[Screenshot grounding data]
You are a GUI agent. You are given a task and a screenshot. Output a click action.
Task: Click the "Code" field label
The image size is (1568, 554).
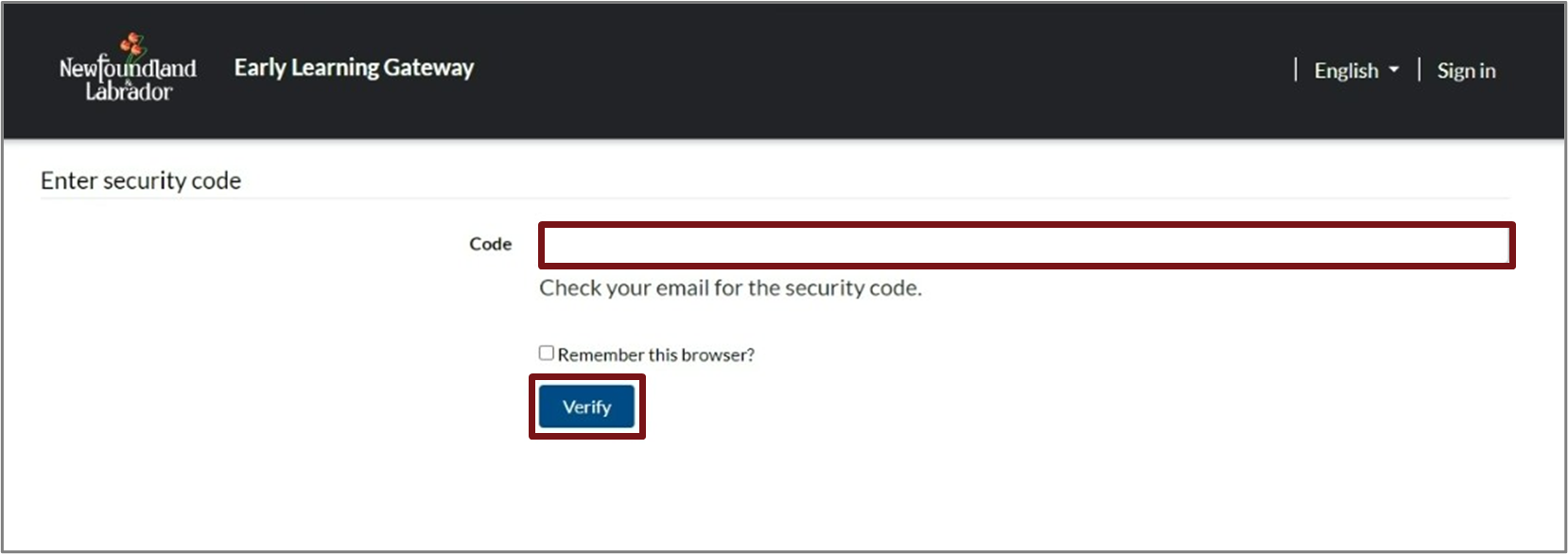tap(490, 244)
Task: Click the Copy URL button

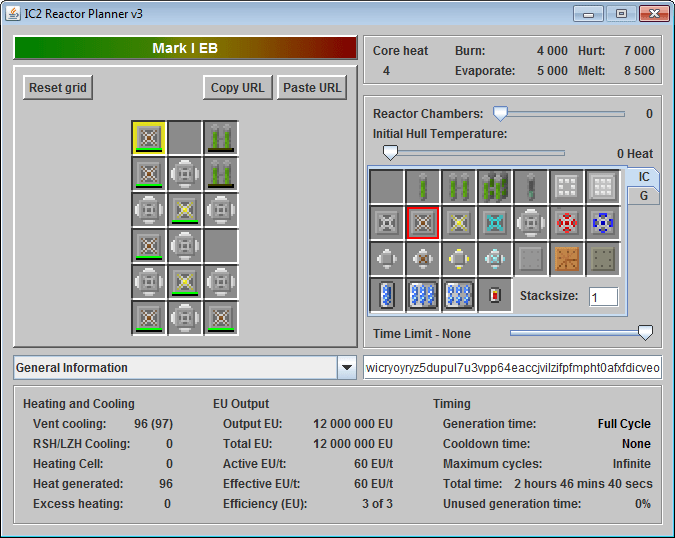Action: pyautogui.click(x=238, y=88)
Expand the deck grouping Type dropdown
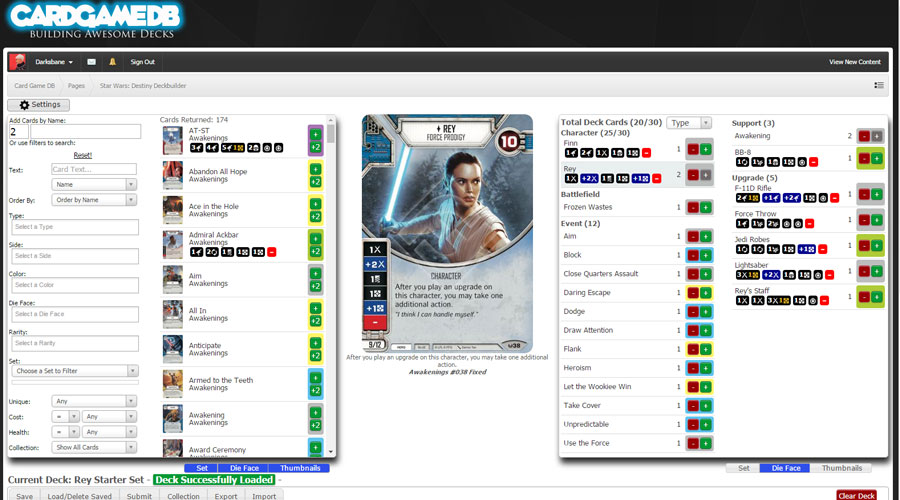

▶ EXERCISE PROMPT: Print all entries exactly. The images do not belong in the copy.

▶ SOLUTION TO THE PROBLEM:
You are a GUI agent. You are given a task and a screenshot. Output a click action.
Task: Click the "Code" field label
The image size is (1568, 554).
tap(490, 244)
Task: Click the Copy URL button

Action: pyautogui.click(x=238, y=88)
Expand the deck grouping Type dropdown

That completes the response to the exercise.